++++ Tekst do analizy ++++

Zamieszczamy treść artykułu, który ukazał się w Angorze nr 26 w dniu 26.06.2022. Przedruk artykułu można pobrać tutaj.
Ten zdrowy, znany od setek lat napój jest dziś w Polsce całkowicie niszowy. Tymczasem w Rosji w Ukrainie rywalizował nawet z takimi gigantami jak Coca-Cola i Pepsi.
Klaudiusz Korus jest z wykształcenia informatykiem i przez kilka lat zajmował się bezpieczeństwem systemów informatycznych. Z czasem zmęczyła go praca w korporacji i jego życie zawodowe raptownie się zmieniło.
Zawsze lubiłem kwas chlebowy, robiłem go w domu, eksperymentując z różnymi smakami – wspomina Klaudiusz Korus. – Jeden szczególnie przypadł mi do gustu i – co ważne – smakował moim znajomym. Przyjaciele z czasów studiów, a właściwie jeszcze ze szkoły średniej, czyli Mariusz Siek i Daniel Zarzycki, namówili mnie, żeby spróbować zrobić z tego biznes, i po uruchomieniu w 2017 r. Manufaktury Kwasu zostali moimi wspólnikami.
Firma ma siedzibę w Nadarzynie, a zakład produkcyjny mieści się w odległym o kilka kilometrów Urszulinie. Kwas chlebowy nie jest w Polsce najpopularniejszym napojem, ale można go bez specjalnych problemów kupić w sklepie. Tyle że zazwyczaj robi się go z koncentratu i jest sztucznie gazowany – wyjaśnia właściciel.

++++

## Zadania do wykonania
**A)** Proszę streścić artykuł w dwóch zdaniach.
**B)** W którym roku według artykułu uruchomiono Manufakturę Kwasu?
Poniższe zestawienie nie ma związku z artykułem.

++++ Zebrane dane ++++

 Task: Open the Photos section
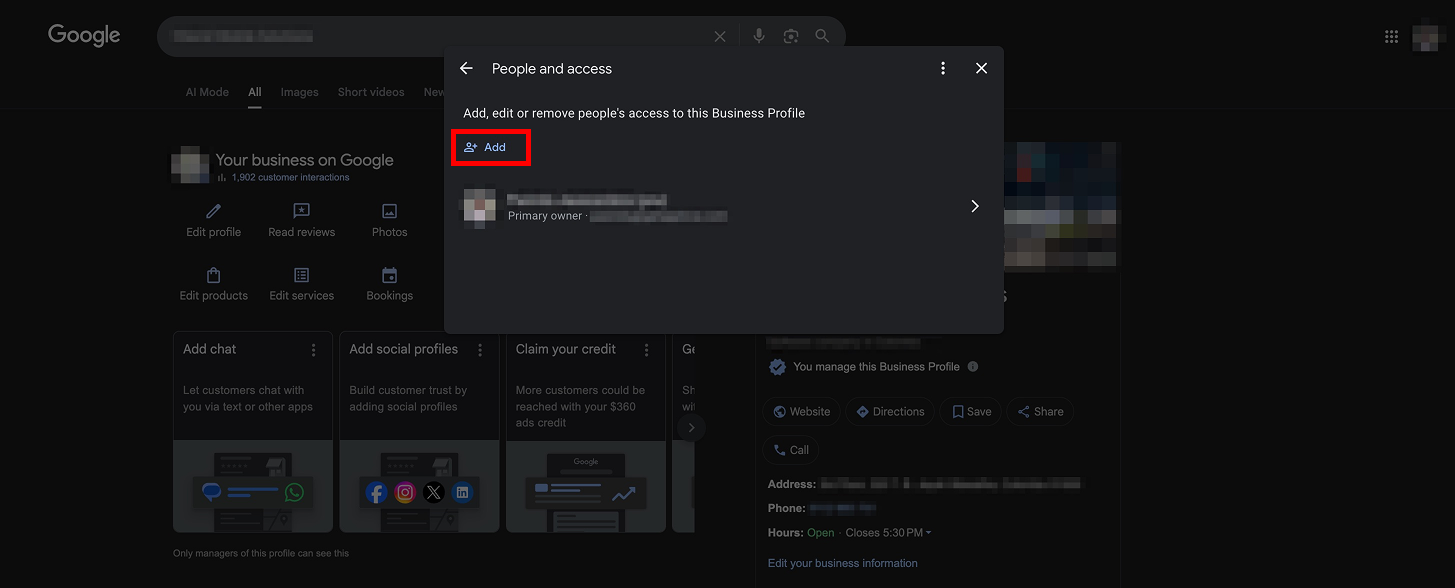pyautogui.click(x=389, y=212)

++++

## Odpowiedzi
**A)** Informatyk Klaudiusz Korus, zmęczony pracą w korporacji, za namową przyjaciół Mariusza Sieka i Daniela Zarzyckiego zrobił biznes z domowego kwasu chlebowego i w 2017 r. uruchomił Manufakturę Kwasu, w której zostali oni jego wspólnikami. Firma ma siedzibę w Nadarzynie, a zakład produkcyjny w Urszulinie, a według właściciela kwas chlebowy ze sklepów robi się zazwyczaj z koncentratu i jest sztucznie gazowany.

**B)** W 2017 roku.